This is an article that wrote for the San Antonio Express News.
So let’s be honest. I was fat.
And when I used to tell people this, they’d shrug and say, “Oh no, you’re not fat …,” implying other people exist who are heavier than me.
But the truth remained.
I ate whatever I wanted. I drank all the Dr Pepper I wanted. And I was fat.
Yet, as a Christian and pastor, I have told people for most of my life: We should strive to follow Jesus better.
The New Testament in Luke 2:52 says, “And Jesus increased in wisdom and in stature and in favor with God and man.” So as I see it, Jesus grew in four different areas: mentally, physically, socially and spiritually.
Jesus is our model for life, but the fact is we are all broken. From the beginning, Adam and Eve launched a rebellion against God.
God dealt with our brokenness by sending Jesus. He died on the cross and rose from the dead. So, we don’t have to be broken anymore. We can pattern our lives after Jesus. That’s Easter in a nutshell, and we can grow in all four areas.
And yet, I failed fundamentally to follow Jesus in healthy physical growth. At my core, I believed, yet my life did not match the truth that I believed. I weighed 262 pounds. My blood pressure had risen to unmanageable amounts without medication.
One year, I made a resolution that I would lose weight. I lost 11 pounds. Not enough. So this year, I decided to follow Jesus in establishing health in my physical life.
Around the same time, I got an email announcing that Genghis Grill was having a contest. They wanted to help people get healthy by losing weight, and you get to eat there once a day for 60 days.
I figured this could help me follow Jesus better. It could help me to show my family, my church and my community what Jesus wanted when it comes to our physical bodies. It could help me be healthy. God doesn’t want athletes. He wants health.

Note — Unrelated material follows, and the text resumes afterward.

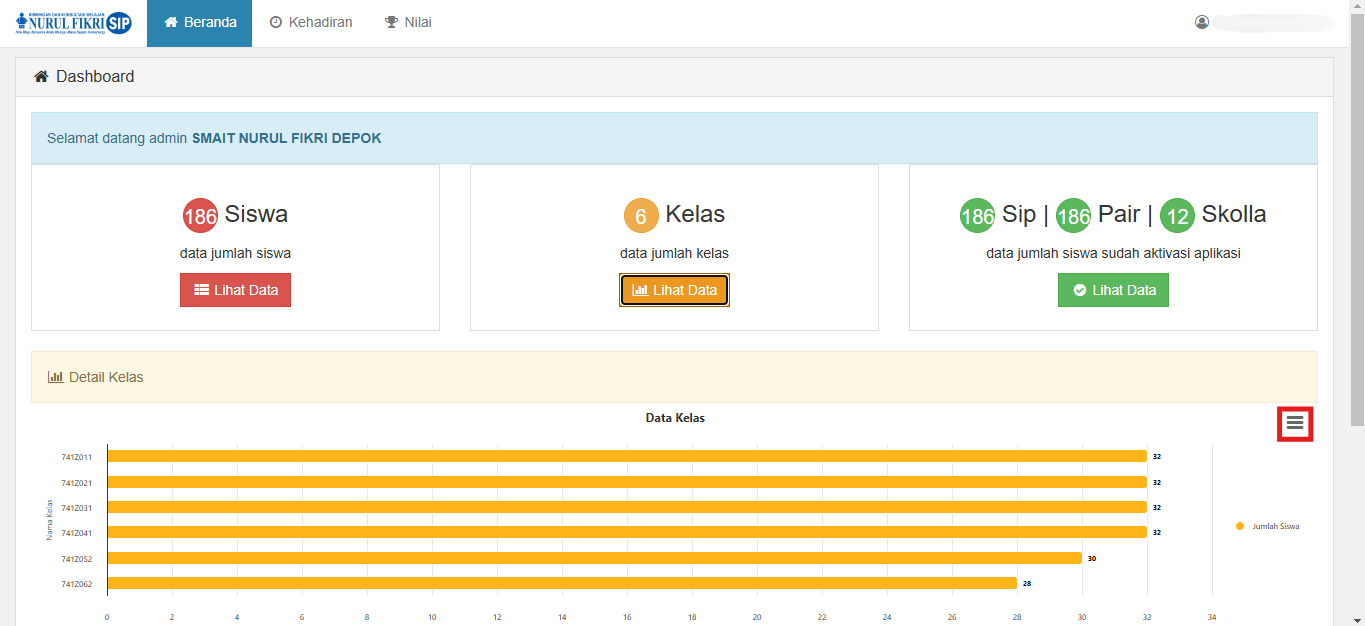Toggle Jumlah Siswa legend series visibility
The image size is (1365, 626).
point(1267,526)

My battle with my weight took a very public turn the morning I announced this contest to my wife. I announced it to my prayer group. I announced it to my church. I began announcing it to anyone who would hear me.
While I had varied responses to my announcement (shock to encouragement), I needed the accountability of people. I needed people to know.
My first resolution wasn’t public enough. I did not let enough people into my struggle, and I suffered the consequences of letting my fear get the better of me. God doesn’t want us to live in fear. He wants us to know that Jesus’ sacrifice makes anything possible.
Did you hear me? God wants to remove fear and implement capability into your life.
On Feb. 1, I weighed in at 251 pounds. I started eating at the Genghis Grill in the SeaWorld area. I started to work out four times a week. I started to see results. I had to see results. Everything I held dear was now on the line: my health, my reputation and following Jesus as effectively as possible.
This Sunday, when I get up to preach at Hope Community Church, I will have completed the competition.
We have a ton of things happening in the next week leading up to Easter. On that day, we will drop eggs from a helicopter. We will celebrate Easter. And I will celebrate being 23 pounds lighter and 100 times healthier.
Most importantly, I will celebrate a life restored, a life resurrected.